■ **Task requirements**
Go through the listing below and output it word for word.

■ **Data section**

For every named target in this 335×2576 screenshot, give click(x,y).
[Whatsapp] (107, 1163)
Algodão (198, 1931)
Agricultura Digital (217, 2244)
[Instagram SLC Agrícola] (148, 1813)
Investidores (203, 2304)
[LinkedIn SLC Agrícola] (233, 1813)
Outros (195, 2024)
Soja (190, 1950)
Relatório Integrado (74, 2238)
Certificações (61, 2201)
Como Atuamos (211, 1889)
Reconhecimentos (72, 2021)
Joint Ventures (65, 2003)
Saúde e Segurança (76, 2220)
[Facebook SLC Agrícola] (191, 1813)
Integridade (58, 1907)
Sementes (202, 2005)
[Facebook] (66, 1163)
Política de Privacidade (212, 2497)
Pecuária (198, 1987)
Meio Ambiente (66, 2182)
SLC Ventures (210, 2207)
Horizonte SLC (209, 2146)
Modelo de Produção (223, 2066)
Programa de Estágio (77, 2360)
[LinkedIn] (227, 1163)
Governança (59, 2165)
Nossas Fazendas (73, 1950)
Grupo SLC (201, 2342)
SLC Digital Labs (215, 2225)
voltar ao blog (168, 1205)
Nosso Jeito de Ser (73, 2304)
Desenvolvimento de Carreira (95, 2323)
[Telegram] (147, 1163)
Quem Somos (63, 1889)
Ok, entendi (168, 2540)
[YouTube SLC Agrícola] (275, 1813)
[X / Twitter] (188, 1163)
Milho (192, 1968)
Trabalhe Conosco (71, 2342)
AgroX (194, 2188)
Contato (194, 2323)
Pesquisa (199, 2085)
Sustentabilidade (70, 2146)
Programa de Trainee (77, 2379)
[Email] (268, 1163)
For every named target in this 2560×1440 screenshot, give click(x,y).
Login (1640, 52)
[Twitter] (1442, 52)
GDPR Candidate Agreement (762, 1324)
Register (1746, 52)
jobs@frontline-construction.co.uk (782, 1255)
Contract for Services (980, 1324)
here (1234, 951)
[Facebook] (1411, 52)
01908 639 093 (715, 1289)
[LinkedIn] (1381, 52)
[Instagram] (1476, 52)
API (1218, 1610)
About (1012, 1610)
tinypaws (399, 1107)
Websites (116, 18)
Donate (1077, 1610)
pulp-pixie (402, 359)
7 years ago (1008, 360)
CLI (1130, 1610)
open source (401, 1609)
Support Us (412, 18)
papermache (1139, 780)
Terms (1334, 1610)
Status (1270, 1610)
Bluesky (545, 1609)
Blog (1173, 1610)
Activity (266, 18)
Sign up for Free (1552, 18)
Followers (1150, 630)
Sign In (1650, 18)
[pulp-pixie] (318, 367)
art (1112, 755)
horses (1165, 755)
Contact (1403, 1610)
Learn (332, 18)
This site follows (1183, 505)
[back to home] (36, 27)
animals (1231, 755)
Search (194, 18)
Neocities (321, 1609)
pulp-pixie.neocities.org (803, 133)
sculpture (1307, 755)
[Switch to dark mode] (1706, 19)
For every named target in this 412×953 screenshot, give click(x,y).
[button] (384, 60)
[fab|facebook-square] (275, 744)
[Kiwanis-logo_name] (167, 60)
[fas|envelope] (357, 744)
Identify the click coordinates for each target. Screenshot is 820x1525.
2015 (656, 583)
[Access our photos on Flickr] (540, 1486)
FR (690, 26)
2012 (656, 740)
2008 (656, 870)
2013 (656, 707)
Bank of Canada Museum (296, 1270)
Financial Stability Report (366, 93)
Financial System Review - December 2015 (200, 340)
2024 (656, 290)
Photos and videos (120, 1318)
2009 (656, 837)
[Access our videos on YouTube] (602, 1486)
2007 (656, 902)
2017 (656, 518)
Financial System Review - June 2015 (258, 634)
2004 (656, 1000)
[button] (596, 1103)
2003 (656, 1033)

■ **Exercise response**
For every named target in this 335×2576 screenshot, give click(x,y).
[Whatsapp] (107, 1163)
Algodão (198, 1931)
Agricultura Digital (217, 2244)
[Instagram SLC Agrícola] (148, 1813)
Investidores (203, 2304)
[LinkedIn SLC Agrícola] (233, 1813)
Outros (195, 2024)
Soja (190, 1950)
Relatório Integrado (74, 2238)
Certificações (61, 2201)
Como Atuamos (211, 1889)
Reconhecimentos (72, 2021)
Joint Ventures (65, 2003)
Saúde e Segurança (76, 2220)
[Facebook SLC Agrícola] (191, 1813)
Integridade (58, 1907)
Sementes (202, 2005)
[Facebook] (66, 1163)
Política de Privacidade (212, 2497)
Pecuária (198, 1987)
Meio Ambiente (66, 2182)
SLC Ventures (210, 2207)
Horizonte SLC (209, 2146)
Modelo de Produção (223, 2066)
Programa de Estágio (77, 2360)
[LinkedIn] (227, 1163)
Governança (59, 2165)
Nossas Fazendas (73, 1950)
Grupo SLC (201, 2342)
SLC Digital Labs (215, 2225)
voltar ao blog (168, 1205)
Nosso Jeito de Ser (73, 2304)
Desenvolvimento de Carreira (95, 2323)
[Telegram] (147, 1163)
Quem Somos (63, 1889)
Ok, entendi (168, 2540)
[YouTube SLC Agrícola] (275, 1813)
[X / Twitter] (188, 1163)
Milho (192, 1968)
Trabalhe Conosco (71, 2342)
AgroX (194, 2188)
Contato (194, 2323)
Pesquisa (199, 2085)
Sustentabilidade (70, 2146)
Programa de Trainee (77, 2379)
[Email] (268, 1163)
For every named target in this 2560×1440 screenshot, give click(x,y).
Login (1640, 52)
[Twitter] (1442, 52)
GDPR Candidate Agreement (762, 1324)
Register (1746, 52)
jobs@frontline-construction.co.uk (782, 1255)
Contract for Services (980, 1324)
here (1234, 951)
[Facebook] (1411, 52)
01908 639 093 (715, 1289)
[LinkedIn] (1381, 52)
[Instagram] (1476, 52)
API (1218, 1610)
About (1012, 1610)
tinypaws (399, 1107)
Websites (116, 18)
Donate (1077, 1610)
pulp-pixie (402, 359)
7 years ago (1008, 360)
CLI (1130, 1610)
open source (401, 1609)
Support Us (412, 18)
papermache (1139, 780)
Terms (1334, 1610)
Status (1270, 1610)
Bluesky (545, 1609)
Blog (1173, 1610)
Activity (266, 18)
Sign up for Free (1552, 18)
Followers (1150, 630)
Sign In (1650, 18)
[pulp-pixie] (318, 367)
art (1112, 755)
horses (1165, 755)
Contact (1403, 1610)
Learn (332, 18)
This site follows (1183, 505)
[back to home] (36, 27)
animals (1231, 755)
Search (194, 18)
Neocities (321, 1609)
pulp-pixie.neocities.org (803, 133)
sculpture (1307, 755)
[Switch to dark mode] (1706, 19)
For every named target in this 412×953 screenshot, give click(x,y).
[button] (384, 60)
[fab|facebook-square] (275, 744)
[Kiwanis-logo_name] (167, 60)
[fas|envelope] (357, 744)
Identify the click coordinates for each target. Screenshot is 820x1525.
2015 (656, 583)
[Access our photos on Flickr] (540, 1486)
FR (690, 26)
2012 (656, 740)
2008 (656, 870)
2013 (656, 707)
Bank of Canada Museum (296, 1270)
Financial Stability Report (366, 93)
Financial System Review - December 2015 (200, 340)
2024 (656, 290)
Photos and videos (120, 1318)
2009 (656, 837)
[Access our videos on YouTube] (602, 1486)
2007 (656, 902)
2017 (656, 518)
Financial System Review - June 2015 (258, 634)
2004 (656, 1000)
[button] (596, 1103)
2003 (656, 1033)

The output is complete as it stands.